Former radiographer/x-ray tech here. In the film days, the cassette in which the film was loaded was more than a light-tight box to hold the film flat. While photographic film is sensitive to x-rays, long ago they started lining the inside of cassettes with radio-luminescent plastic, which converted the x-ray energy into photons (light), providing a much lower dose of x-rays’ ionizing radiation during the medical procedure. No idea if this trick is still used in the digital realm.
Good responses here. Part of it is that a transparent image, lit from behind, can reproduce a *much* finer range of detail, and wider range of brightness, than an opaque image lit from in front…that’s why slide projection is popular in color photography.
Med students spend a *lot* of time learning how to tell one object from another in an X-ray…every faint, subtle line means something.

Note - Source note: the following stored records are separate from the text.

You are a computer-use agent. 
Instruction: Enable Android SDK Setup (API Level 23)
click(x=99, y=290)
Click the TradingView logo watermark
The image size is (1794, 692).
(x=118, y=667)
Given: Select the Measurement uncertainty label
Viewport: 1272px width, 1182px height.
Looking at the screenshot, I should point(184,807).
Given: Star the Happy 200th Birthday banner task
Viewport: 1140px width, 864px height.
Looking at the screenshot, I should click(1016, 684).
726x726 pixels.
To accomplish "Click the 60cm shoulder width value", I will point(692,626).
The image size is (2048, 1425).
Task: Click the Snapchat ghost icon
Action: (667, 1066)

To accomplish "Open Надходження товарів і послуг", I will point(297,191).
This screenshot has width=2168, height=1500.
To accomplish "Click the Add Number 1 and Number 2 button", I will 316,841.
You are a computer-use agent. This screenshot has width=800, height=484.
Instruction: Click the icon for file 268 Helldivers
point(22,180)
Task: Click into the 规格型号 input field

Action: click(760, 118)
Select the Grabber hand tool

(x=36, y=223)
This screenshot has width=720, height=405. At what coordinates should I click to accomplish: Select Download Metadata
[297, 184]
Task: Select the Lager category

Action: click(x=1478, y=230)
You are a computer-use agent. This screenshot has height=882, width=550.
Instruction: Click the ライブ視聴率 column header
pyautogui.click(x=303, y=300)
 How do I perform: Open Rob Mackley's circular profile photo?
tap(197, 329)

The clear plastic has a layer of tiny silver halide (commonly bromide) crystals. When you take an xray exposure, you flood the object with xrays, and most of them pass through the object. Some of them get scattered by the object. Dense things, like bones, scatter more than soft things, like fleshy bits, so fewer xrays make it all the way through to the film behind the object. The places where the xrays strike the silver halide crystals on the film, a chemical reaction takes place that activates the crystal (it gets charged). This leaves it susceptible to a process called chemical reduction (you get a bit of black metalic silver) at that spot when it’s placed in the developer. In the places where the xrays didn’t make it through the object, you have less black metalic silver formed, and so it is more transparent to light.
No printing, there’s just less of a blackening chemical reaction in the places where fewer xrays hit the film.